## [ÉNONCÉ 1]
Dans l'extrait sur le film de J. J. Abrams, quels verbes à l'infinitif disent ce que la technique du réalisateur cherche à produire chez le spectateur ?
## [ÉNONCÉ 2]
Poursuivez l'extrait sur le film de J. J. Abrams après sa dernière phrase.

## [EXTRAIT DU TEXTE]

· · · · · · ·

Mais la technique que déploie J. J. Abrams n’a rien de l’esbroufe pour l’esbroufe. Il s’agit vraiment de surprendre, d’émerveiller, d’émouvoir le spectateur, en lui racontant l’histoire de l’acceptation d’un deuil, celui de Jo et de son père, pour qu’ils puissent tous les deux continuer leur histoire. Car bien sûr tout ce barouf fantastique, cette créature de l’espace qui ressemble beaucoup à une araignée géante, ne sont qu’un prétexte, un catalyseur dans la vie de ces deux personnages, qui va leur permettre à la fois de se retrouver comme un père et son fils devraient l’être, et de se retrouver eux-mêmes à travers le regard des autres. Car il est beaucoup question de regard dans le film. Jo, en visionnant avec Alice un vieux film super 8 de son enfance dans lequel apparaît sa mère, explique à sa camarade que ce qui lui manque le plus c’est le regard de sa mère, la seule personne qui lui donnait l’impression d’être quelqu’un juste en le regardant. L’enfant a perdu ce regard, et s’est perdu lui-même. Le film est la reconquête de ce regard, qui bizarrement sera celui de la créature. Dans une scène absolument ravageuse Jo, prisonnier de la bête, au lieu d’essayer de fuir, se met à la regarder vraiment, pour ce qu’elle est, une créature isolée, perdue sur une Terre dont elle est étrangère et qu’elle veut fuir. Ce regard qu’il porte sur elle, soudain sera également porté sur lui par cette bestiole. C’est une délivrance pour l’enfant, qui, existant par les yeux de la bête se remet à exister vraiment. Et cette existence reconquise sur la mort d’un être cher lui permet à son tour de regarder le monde et l’avenir, dans une scène finale éblouissante.

· · · · · · ·

## [MATÉRIEL FOURNI]
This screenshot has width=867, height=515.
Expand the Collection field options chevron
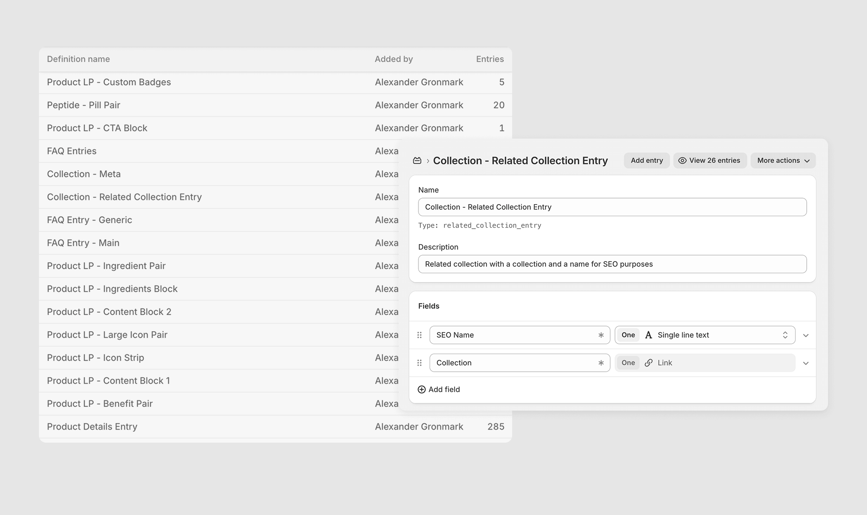806,363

· · · · · · ·

## [RÉPONSE 1]
surprendre, émerveiller, émouvoir

## [RÉPONSE 2]
Et puis le film est également un chant d’amour à l’Art et plus précisement à l’image et au cinéma, à leur pouvoir salvateur. Des films dans le film il y en a quatre : le film de zombies, les images du déraillement, le film de la mère de Jo, et enfin les archives du professeur. Chacun de ces films est une brique dans la résolution du mystère et dans la reconstruction de Jo, certes pas ce qui le sauvera vraiment (le regard de l’autre) mais comme des clés, qui font s’ouvrir les verrous de l’intrigue et de l’intime. On soupçonne par ailleurs la composition de ce groupe d’enfants et leur passion précoce pour le septième art assez autobiographique, et donc très touchante. La façon dont le réalisateur regarde ces enfants est d’ailleurs totalement respectueuse et délicate, faisant exister chacun d’entre eux de belle manière.
Super 8 est donc vraiment un pur moment de bonheur cinématographique, tout comme l’a été cette année La dernière piste de Kelly Reichardt dans des styles pourtant diamétralement opposés, mais tous deux dans l’interrogation permanente du comment faire pour raconter/étonner/émouvoir/… Absolument magique.